Dear LPS Parents, Staff, and Community Members:
At the end of 2019, the League of Charter Schools, a special interest group, asked the State Board of Education to revoke LPS’ exclusive ability to authorize charter schools in our district because we weren’t treating charter school students in a fair and equitable manner. This accusation couldn’t be further from the truth. At LPS we strive to make sure all of our more than 15,000 students receive a top notch education regardless of which building they learn in. It is important to know that LPS’ charter schools - Littleton Academy and Littleton Preparatory - are not involved in this complaint. The League of Charter Schools is acting on its own.
On March 11th, we will go in front of the State Board of Education and demonstrate how much we value all students. We look forward to presenting how we do business in LPS and expect the State Board of Education to agree with us that we follow the law and treat all of our students equitably.
The main allegation of the League’s complaint stems from how our district has chosen to share our mill levy override dollars with our charter schools. In the past, our voters have generously supported LPS by passing multiple mill levy overrides. In 2017, the State Legislature passed House Bill 1375 which required our district to put together a plan on how to share these mill levy override dollars with our charter schools and put this money to work where it was most needed by students.
Our mill levy sharing plan was thoughtfully developed to first fund a portion of our special education costs across the entire district including our charter schools. The remaining funds were split up 100 percent equally on a per student basis and shared with the charter schools.

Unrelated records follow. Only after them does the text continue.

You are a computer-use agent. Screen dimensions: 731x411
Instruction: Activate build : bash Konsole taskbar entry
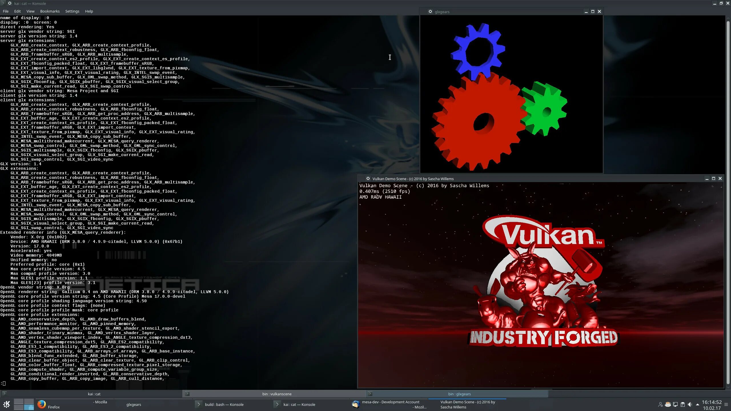pyautogui.click(x=224, y=404)
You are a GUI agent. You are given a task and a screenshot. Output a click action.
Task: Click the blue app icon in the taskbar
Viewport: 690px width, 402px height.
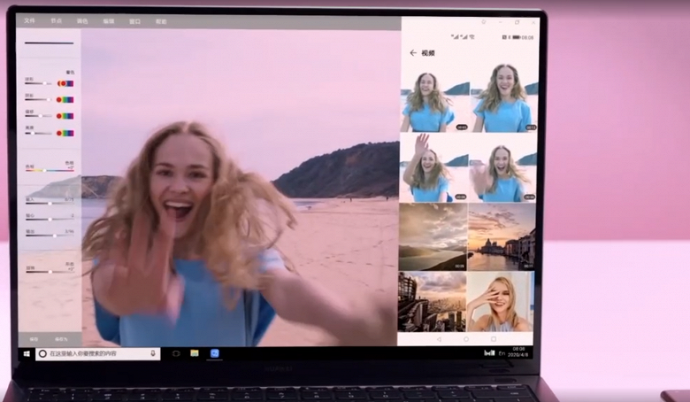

The truth of the matter is that LPS only receives about $2 million in state funding every year to cover $22 million in special education costs. Therefore, all LPS schools must help defray these unfunded special education costs, including charter schools.
LPS is one, unified district of schools committed to excellence on behalf of the students and schools we serve – not a collection of competing interests. We look forward to the dismissal of these proceedings and getting back to what we do best – providing an excellent education and developing the next generation of Colorado’s workforce.